Task to complete:
Nothing past the line containing "Given: Select Light" belongs in the output. Copy exactly every line of the data below from the first up to and including it.

*** Opening of Material provided ***

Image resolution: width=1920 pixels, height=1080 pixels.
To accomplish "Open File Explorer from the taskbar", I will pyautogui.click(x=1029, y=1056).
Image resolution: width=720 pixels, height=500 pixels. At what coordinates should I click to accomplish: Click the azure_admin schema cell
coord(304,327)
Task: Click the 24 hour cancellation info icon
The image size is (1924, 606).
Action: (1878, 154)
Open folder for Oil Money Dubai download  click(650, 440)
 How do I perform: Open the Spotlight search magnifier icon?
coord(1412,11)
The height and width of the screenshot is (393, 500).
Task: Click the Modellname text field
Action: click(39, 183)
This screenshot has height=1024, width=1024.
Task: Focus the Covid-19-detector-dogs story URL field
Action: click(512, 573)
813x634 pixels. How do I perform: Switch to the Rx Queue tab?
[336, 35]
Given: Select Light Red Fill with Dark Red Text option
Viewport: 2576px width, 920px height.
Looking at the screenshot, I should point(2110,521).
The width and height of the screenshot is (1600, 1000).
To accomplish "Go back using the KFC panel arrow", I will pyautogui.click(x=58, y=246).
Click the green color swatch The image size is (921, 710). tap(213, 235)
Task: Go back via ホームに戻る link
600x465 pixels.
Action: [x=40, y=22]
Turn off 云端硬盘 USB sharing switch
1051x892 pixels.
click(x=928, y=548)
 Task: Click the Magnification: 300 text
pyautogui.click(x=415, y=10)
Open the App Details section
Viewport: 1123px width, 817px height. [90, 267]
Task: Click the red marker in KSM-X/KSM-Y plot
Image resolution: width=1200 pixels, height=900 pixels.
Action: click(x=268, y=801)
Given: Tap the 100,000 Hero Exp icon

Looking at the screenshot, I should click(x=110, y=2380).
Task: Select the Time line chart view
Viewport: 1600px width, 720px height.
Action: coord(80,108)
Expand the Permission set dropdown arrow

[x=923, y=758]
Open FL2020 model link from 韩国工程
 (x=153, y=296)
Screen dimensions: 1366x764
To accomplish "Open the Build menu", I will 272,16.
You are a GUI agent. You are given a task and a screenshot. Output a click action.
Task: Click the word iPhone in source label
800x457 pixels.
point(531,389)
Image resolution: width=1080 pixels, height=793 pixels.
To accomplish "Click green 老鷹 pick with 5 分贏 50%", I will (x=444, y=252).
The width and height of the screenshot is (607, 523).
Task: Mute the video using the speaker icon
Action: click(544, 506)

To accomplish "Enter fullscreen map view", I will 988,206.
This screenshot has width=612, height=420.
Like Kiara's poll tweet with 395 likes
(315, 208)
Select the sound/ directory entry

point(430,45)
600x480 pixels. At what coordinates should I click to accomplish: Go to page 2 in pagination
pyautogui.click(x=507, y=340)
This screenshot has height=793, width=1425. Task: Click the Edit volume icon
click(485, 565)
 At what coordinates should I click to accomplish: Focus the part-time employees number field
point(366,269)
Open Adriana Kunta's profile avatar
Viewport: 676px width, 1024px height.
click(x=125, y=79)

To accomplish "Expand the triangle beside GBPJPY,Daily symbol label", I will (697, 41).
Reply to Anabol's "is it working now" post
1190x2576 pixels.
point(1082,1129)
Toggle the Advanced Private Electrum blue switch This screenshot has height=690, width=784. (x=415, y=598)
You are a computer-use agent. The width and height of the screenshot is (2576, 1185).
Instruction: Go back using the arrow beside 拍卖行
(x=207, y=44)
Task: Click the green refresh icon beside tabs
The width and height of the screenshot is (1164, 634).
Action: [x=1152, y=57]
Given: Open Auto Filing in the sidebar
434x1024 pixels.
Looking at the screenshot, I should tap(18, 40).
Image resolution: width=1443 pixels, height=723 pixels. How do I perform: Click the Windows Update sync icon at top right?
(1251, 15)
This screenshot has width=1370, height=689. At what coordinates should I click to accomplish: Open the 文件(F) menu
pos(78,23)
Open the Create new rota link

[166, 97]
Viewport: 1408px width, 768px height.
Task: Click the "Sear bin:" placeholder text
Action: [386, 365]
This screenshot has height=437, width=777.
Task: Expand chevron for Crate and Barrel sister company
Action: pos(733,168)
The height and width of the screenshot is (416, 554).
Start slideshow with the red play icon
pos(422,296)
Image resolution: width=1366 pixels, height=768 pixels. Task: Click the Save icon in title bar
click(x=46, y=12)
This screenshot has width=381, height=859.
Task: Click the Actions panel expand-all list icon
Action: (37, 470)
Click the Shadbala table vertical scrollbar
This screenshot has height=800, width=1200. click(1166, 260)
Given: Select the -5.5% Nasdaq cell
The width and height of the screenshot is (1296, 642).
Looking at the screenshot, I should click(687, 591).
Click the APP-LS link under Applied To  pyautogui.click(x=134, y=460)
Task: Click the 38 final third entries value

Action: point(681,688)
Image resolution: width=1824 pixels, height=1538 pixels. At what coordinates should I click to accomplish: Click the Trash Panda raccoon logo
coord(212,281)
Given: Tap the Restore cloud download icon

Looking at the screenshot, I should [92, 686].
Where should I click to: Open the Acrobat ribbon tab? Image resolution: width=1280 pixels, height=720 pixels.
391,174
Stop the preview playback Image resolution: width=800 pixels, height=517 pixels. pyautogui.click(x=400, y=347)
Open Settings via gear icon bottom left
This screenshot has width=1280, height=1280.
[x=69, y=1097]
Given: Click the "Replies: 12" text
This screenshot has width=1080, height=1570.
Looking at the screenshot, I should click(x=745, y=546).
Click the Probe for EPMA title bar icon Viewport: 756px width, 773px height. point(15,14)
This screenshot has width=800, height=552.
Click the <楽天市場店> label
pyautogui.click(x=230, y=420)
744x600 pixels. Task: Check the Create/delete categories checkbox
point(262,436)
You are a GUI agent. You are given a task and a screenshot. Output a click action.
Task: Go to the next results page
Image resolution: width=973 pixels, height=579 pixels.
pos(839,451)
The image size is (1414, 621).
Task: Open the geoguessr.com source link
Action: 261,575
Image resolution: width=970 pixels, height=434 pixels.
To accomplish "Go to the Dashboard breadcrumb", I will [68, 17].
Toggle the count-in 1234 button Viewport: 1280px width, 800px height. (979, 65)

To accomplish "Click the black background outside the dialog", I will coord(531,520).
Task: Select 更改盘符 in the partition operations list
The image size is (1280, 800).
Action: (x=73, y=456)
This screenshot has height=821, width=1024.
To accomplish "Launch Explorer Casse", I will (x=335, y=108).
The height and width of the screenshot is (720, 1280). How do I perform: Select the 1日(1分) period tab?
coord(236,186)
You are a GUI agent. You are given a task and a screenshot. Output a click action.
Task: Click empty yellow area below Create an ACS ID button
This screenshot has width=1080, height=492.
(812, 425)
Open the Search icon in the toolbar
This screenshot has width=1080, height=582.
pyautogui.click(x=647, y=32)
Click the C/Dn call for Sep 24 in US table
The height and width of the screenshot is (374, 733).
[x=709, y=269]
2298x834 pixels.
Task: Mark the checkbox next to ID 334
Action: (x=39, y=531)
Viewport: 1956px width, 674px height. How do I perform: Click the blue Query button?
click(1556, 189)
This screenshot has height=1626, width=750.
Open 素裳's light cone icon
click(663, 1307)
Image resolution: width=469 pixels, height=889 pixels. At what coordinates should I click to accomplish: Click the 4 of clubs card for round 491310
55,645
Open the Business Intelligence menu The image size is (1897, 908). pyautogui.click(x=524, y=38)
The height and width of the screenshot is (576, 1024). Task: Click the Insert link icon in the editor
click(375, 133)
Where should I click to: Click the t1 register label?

*** Close of Material provided ***

Task response:
Image resolution: width=1920 pixels, height=1080 pixels.
To accomplish "Open File Explorer from the taskbar", I will pyautogui.click(x=1029, y=1056).
Image resolution: width=720 pixels, height=500 pixels. At what coordinates should I click to accomplish: Click the azure_admin schema cell
coord(304,327)
Task: Click the 24 hour cancellation info icon
The image size is (1924, 606).
Action: (1878, 154)
Open folder for Oil Money Dubai download  click(650, 440)
 How do I perform: Open the Spotlight search magnifier icon?
coord(1412,11)
The height and width of the screenshot is (393, 500).
Task: Click the Modellname text field
Action: click(39, 183)
This screenshot has height=1024, width=1024.
Task: Focus the Covid-19-detector-dogs story URL field
Action: click(512, 573)
813x634 pixels. How do I perform: Switch to the Rx Queue tab?
[336, 35]
Given: Select Light Red Fill with Dark Red Text option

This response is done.